### SOURCE TEXT
----------

IMPACT ON FIRST NATIONS PEOPLE
By Mark Holden
This article offers guidance on supporting First Nations clients to apply for financial dispute resolution through the Australian Financial Complaints Authority (AFCA). It introduces the purpose and operations of AFCA, and highlights the challenges First Nations clients may face when dealing with the complaints process and with financial service providers (FSPs).
I write in my capacity as a solicitor at the Financial Rights Legal Centre (FRLC), and this article has as its background the organisation’s experience with supporting clients in financial disputes.
ABOUT THE FINANCIAL RIGHTS LEGAL CENTRE
The FRLC has operated for more than 30 years as a Community Legal Centre specialising in consumer financial matters. It runs four consumer facing phone and email programs:
• the National Debt Helpline (NSW only) on 1800 007 007;
• the Credit and Debt Legal advice line (NSW only) on 1800 844 949;
• the Insurance Law Service (national) on 1300 663 464; and
• the Mob Strong Debt Help (national for Aboriginal and Torres Strait Islander people) on 1800 808 488.
The FRLC offers a range of programs and resources, and our work covers a variety of topics.[1] The Centre provides clients and callers with financial counselling, legal advice, legal assistance and representation in consumer financial matters, in particular representation at AFCA.
THE NEED FOR A FINANCIAL DISPUTE RESOLUTION SERVICE
There is a very large power imbalance between financial service providers (FSPs) and vulnerable First Nations consumers. Traditional methods of dispute resolution, such as litigation, generally favour FSPs, which have more expertise and resources. Such traditional methods pose insurmountable barriers for First Nations consumers, and have left them with no faith in Australia’s judicial system.[2]
The federal Government has embraced the concept of a free financial dispute resolution service by amending the Corporations Act 2001 (Cth) to establish AFCA, an amalgamation of past financial ombudsman dispute resolution services. AFCA has stated its aim to work to reduce systemic barriers in order to allow First Nations consumers to access its service.[3]
However, AFCA has the further potential not only of reducing more of the systemic barriers, but also of creating greater public confidence – particularly for First Nations consumers considering lodging a dispute against an FSP.

----------

### ENTRIES
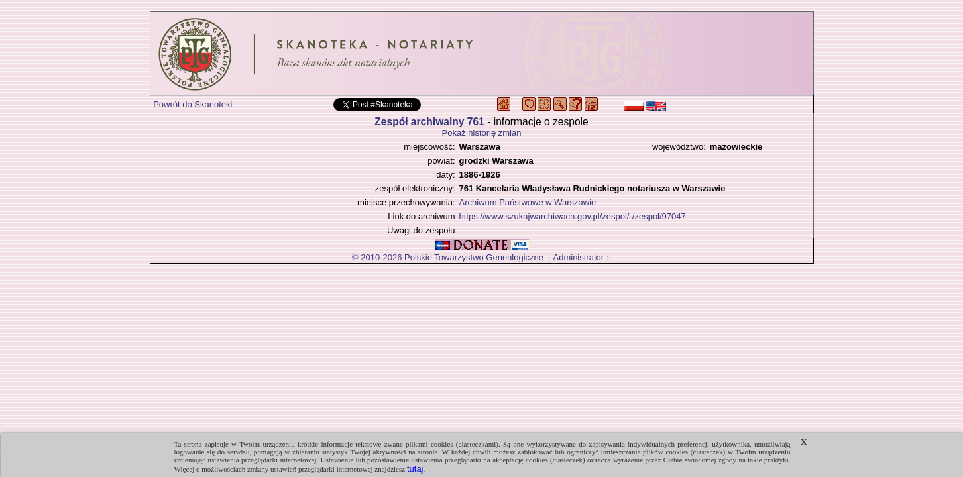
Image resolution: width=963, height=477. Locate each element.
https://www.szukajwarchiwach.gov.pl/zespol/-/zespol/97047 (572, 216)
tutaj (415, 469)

----------

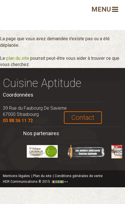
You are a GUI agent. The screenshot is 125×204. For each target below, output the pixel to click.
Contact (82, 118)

----------

Can you give again, word for word, the part of the article on financial dispute resolution for First Nations people that opens with the words containing "The FRLC offers" and closes with "representation at AFCA."?

### COMPLETED TASK
The FRLC offers a range of programs and resources, and our work covers a variety of topics.[1] The Centre provides clients and callers with financial counselling, legal advice, legal assistance and representation in consumer financial matters, in particular representation at AFCA.